あの件があってから正式にアラスターからは卒業を言い渡された。まぁあと2、3教えて欲しい事はあったが致し方ないだろう


彼自身はマリーに接触していたことが帝国軍にバレているだろうということでしばらく首都から離れ、地方でのんびり過ごすそうだ。が、まぁそんなのんびりとした事をあの活動家がするわけないのでおそらく地方で反乱分子を集める予定なのだろう


そして、フランツはマリーに帝国情報部へ今まで通り"異常なし"の連絡をし続けるよう指示した後


「あまり前線にいないと奴らに怪しまれるかもしれない。ルークとはまた戦地であえるだろう?お前が到着する前に前線の地盤を作っておかねばお前が戦死する事態になりかねない。それだけは防がなければな」

と言って別れの挨拶もそこそこに前線に帰って行った。

まったく、つくづく忙しい人だ。



かく言う俺は最近会えていなかったベル君と会いに行くところだった

彼とは数週に一度の頻度で会っていたが、会うたびに彼は身長が伸びてきているように見える。それに体を鍛えているようでこの間嬉しそうに筋肉がついてきたことを報告してくれた。


やはり俺と一緒に戦地に行くと言うのは本気なのだろう

一緒にいてくれることが嬉しいような鍛えたとはいえこんな儚げな美形を戦地に連れて行ってしまう罪悪感も感じている

まぁ、とは言え知らない場所に行く時知り合いがいると言うのはどんな世界でも心強いものだ。

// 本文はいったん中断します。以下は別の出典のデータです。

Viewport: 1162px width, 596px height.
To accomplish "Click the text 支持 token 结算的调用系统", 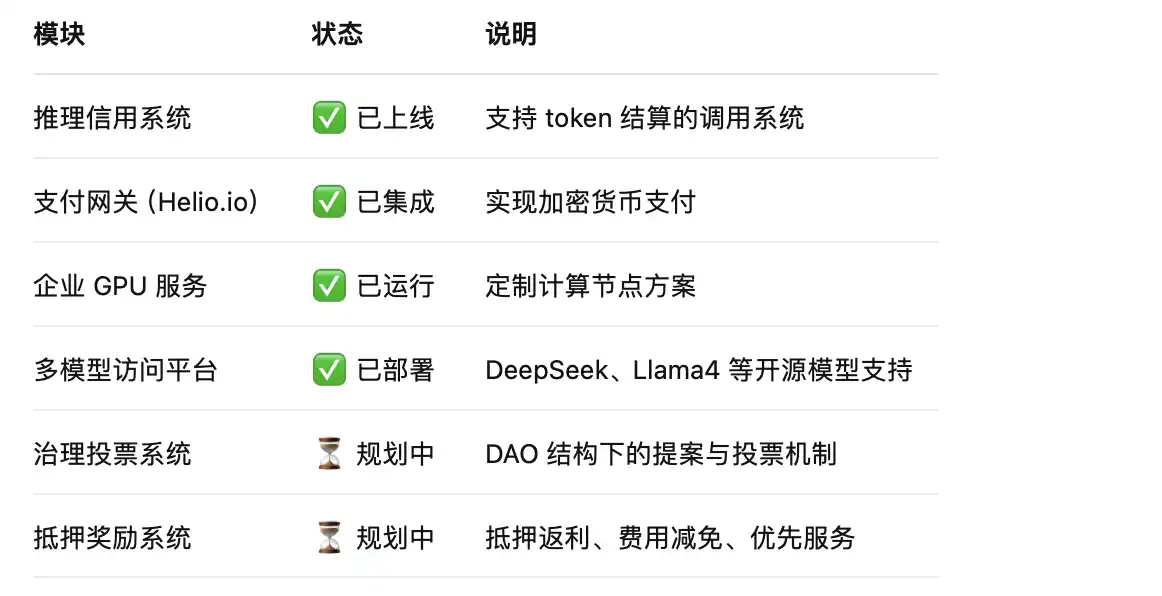I will [x=644, y=119].
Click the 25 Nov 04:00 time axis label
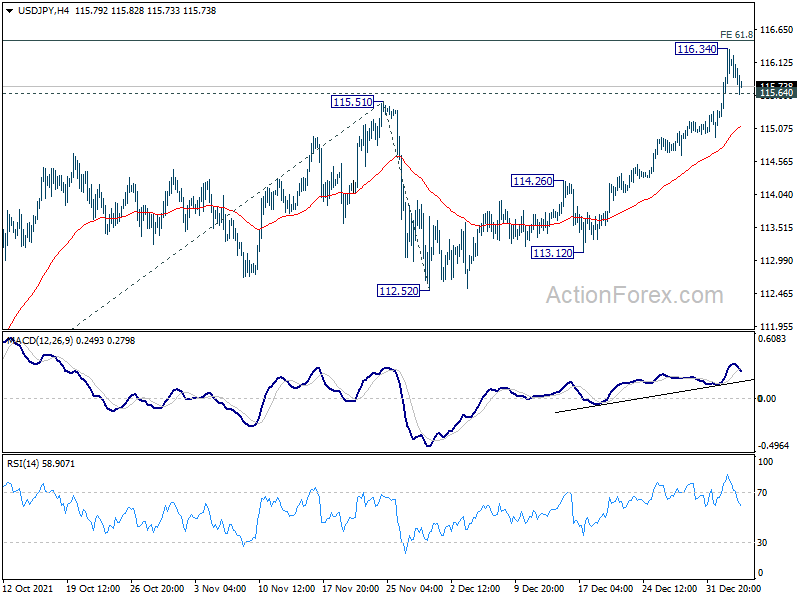 click(414, 588)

なんせ俺は知り合いのまったくいない大学に進学した結果、サークルでも馴染めず学部でも馴染めなかった。マジでアレは苦痛だった…あれは俺の暗黒時代だ

そんな暗黒時代を繰り返さなようにするためにも俺はあいつを引き止めることはしない。


「あ!ルーク君!」

そんなことを考えていると待ち合わせ場所にベル君がいた。

しっかし、美形はこっちに走ってくるだけで絵になるなぁ。いい目の保養だ


「おまたせ、待った?」

「ううん、今来たとこ」


と、まるで付き合いたてのカップルみたいな挨拶を交わすと二人で連れ立って歩き出す。昔は俺より小柄だったのにすっかり俺と同じところに目線があるようになった

それでも俺の方が数cmはでかいけどな


今日ベル君と会ったのは本当に一緒に行くのかどうかを正すためだ

もちろんきて欲しいのは山々だ。しかし、彼は今でこそうっすらと腕の筋肉と胸筋もついてきて同年代の子たちの中では背が高い方だが、元は泣き虫の物静かないじめられっ子だ。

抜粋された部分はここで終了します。